Spectrofluorimeteric Determination of H2O2 Production

H2O2 production in aequorin-transformed cells was monitored spectrofluorimeterically, as described earlier (13, 45). Briefly, 1 ml of cultured tobacco cells were transferred to a gently stirred fluorimeter cuvette and treated with 7 µl of pyranine (8-hydroxypyrene-1,3,6-trisulfonic acid trisodium salt; 0.2 mg/ml). Desired elicitors and inhibitors were added at the start of stirring. Loss of fluorescence due to peroxidase-dependent quenching of the dye pyranine (lambda ex at 405 nm, lambda em at 512 nm) was continuously monitored. Incubation of cells with coelenterazine had no effect on either the oxidative burst or peroxidase activity.

RESULTS

Validation of the Use of Aequorin-transformed Tobacco Cells to Measure Changes in Intracellular Ca2+

To study the role of Ca2+ in signaling the oxidative burst, we generated suspension cultures from tobacco plants expressing the aequorin transgene, as described under "Experimental Procedures." However, before undertaking to measure elicitor-stimulated Ca2+ transients, it was necessary to document that the suspension cultures behaved similarly to the transgenic plants from which they were derived. Three comparisons were undertaken to establish this similarity. First, earlier studies using seedlings from the transgenic tobacco plants established that cold shock is accompanied by a flux of cytoplasmic Ca2+ that has a characteristic signature, i.e. a sharp rise that returns to basal levels within a minute (38). As can be seen in Fig. 1A, rapidly lowering the temperature of the suspension cultures (from 23 to 16 °C) also induces a large increase in aequorin luminescence with an overall profile that is remarkably similar to that described for whole plants. Second, because the Ca2+ transient in the seedlings could be partially inhibited by soaking the seedlings in millimolar concentrations of either La+3 or EGTA (46), we next examined the sensitivity of our suspension cultures to the same reagents. As also shown in Fig. 1A, both La+3 and EGTA blocked most of the cold shock-induced increase in cytoplasmic Ca2+ concentration. Third, a crude proportionality was previously observed in the transgenic seedlings between the magnitude of the temperature decrease and the amplitude of the Ca2+ pulse. Using the transgenic cell cultures, we observed an analogous proportionality, wherein the intensity of the luminescence spike increased with the magnitude of the temperature drop (data not shown). Together these data argue that the transgenic tobacco cell suspension cultures constitute a reasonable model of the transgenic plant.

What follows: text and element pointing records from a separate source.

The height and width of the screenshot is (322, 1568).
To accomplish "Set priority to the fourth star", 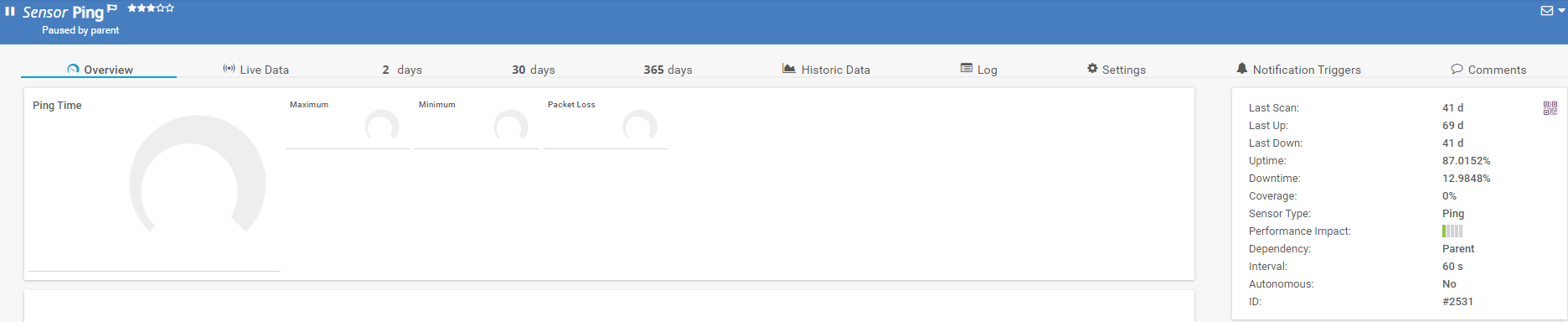I will click(161, 8).
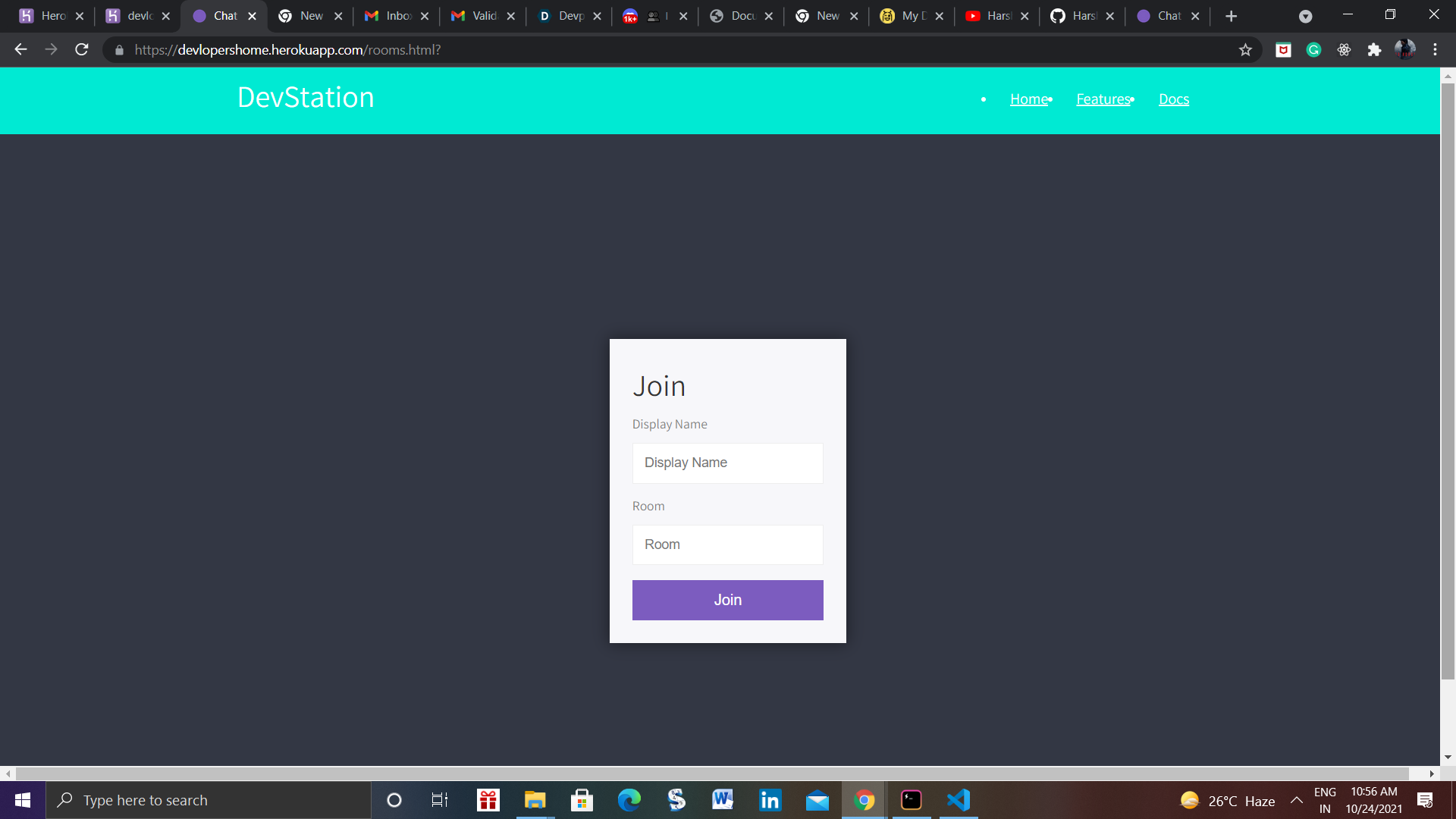Viewport: 1456px width, 819px height.
Task: Go back with the browser back arrow
Action: click(20, 50)
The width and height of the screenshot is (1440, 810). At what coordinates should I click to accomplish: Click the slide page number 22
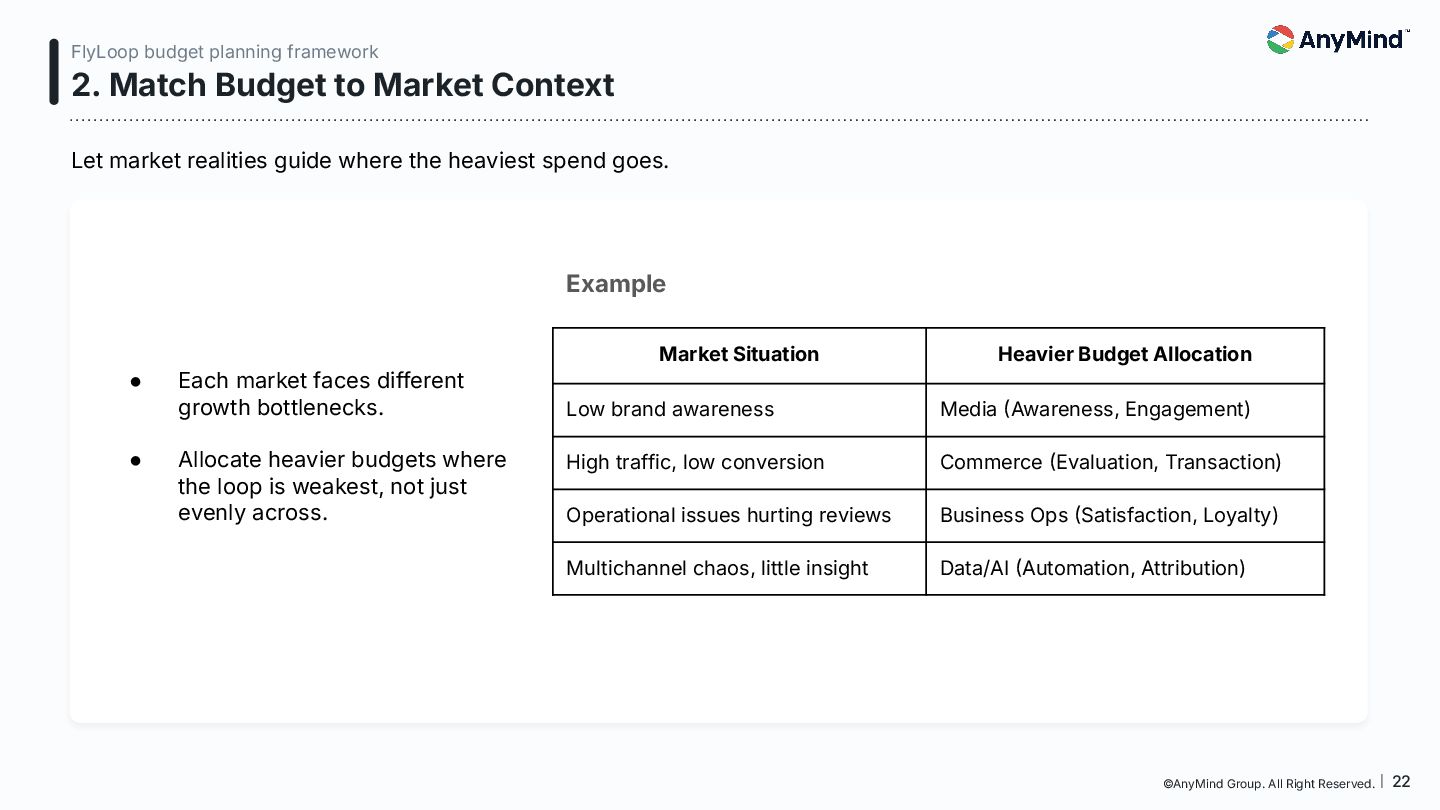pos(1401,782)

Fig. 1. Effect of cold shock on aequorin-transformed tobacco suspension cultures. A, coelenterazine-treated aequorin-transformed tobacco cells (0.1 ml) were transferred to a luminometer cuvette, and the basal luminescence was monitored following protocols described under "Experimental Procedures." At the time indicated (arrow), the cells were subjected to cold shock by submersing the cuvette into a 1 °C ice bath for 5 s, allowing the temperature of the suspension to decrease from 23 to 16 °C. The cuvette was then transferred back to the luminometer, and the measurements were continued. The effect of EGTA (5 mM) and La3+ (10 mM) were evaluated by adding these compounds to the suspensions directly before subjecting the cells to cold shock as described above. Traces shown here are representative of data obtained in three independent experiments. Note: luminescence data were not collected during the 10-s interval of cold shock administration (double-headed arrow), and no smoothing or noise reduction of the data were performed. B, traces shown here represent the computer transformation of the luminescence data displayed in A to yield actual cytoplasmic Ca2+ concentrations using the equations described under "Experimental Procedures."

[View Larger Version of this Image (12K GIF file)]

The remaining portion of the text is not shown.